* BEGIN *
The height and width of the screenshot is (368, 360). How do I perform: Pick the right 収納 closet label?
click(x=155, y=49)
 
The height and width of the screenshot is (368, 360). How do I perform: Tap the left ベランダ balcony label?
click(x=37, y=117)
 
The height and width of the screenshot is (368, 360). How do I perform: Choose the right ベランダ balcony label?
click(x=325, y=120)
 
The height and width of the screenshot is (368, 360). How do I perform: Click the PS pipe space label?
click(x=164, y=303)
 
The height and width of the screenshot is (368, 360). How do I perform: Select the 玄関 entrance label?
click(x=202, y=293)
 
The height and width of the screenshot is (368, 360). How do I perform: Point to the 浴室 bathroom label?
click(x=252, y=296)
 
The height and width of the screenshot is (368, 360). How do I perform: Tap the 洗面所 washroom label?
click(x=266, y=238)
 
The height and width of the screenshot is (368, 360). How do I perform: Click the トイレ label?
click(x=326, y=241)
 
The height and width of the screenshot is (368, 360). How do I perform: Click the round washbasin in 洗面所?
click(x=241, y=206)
* END *
= OBJECTIVE =
Pull out every line of the material above that contains the string "width", treating uppercase and lowercase letters as distinct.

= ANSWER TO THIS TASK =
The height and width of the screenshot is (368, 360). How do I perform: Pick the right 収納 closet label?
The height and width of the screenshot is (368, 360). How do I perform: Tap the left ベランダ balcony label?
The height and width of the screenshot is (368, 360). How do I perform: Choose the right ベランダ balcony label?
The height and width of the screenshot is (368, 360). How do I perform: Click the PS pipe space label?
The height and width of the screenshot is (368, 360). How do I perform: Select the 玄関 entrance label?
The height and width of the screenshot is (368, 360). How do I perform: Point to the 浴室 bathroom label?
The height and width of the screenshot is (368, 360). How do I perform: Tap the 洗面所 washroom label?
The height and width of the screenshot is (368, 360). How do I perform: Click the トイレ label?
The height and width of the screenshot is (368, 360). How do I perform: Click the round washbasin in 洗面所?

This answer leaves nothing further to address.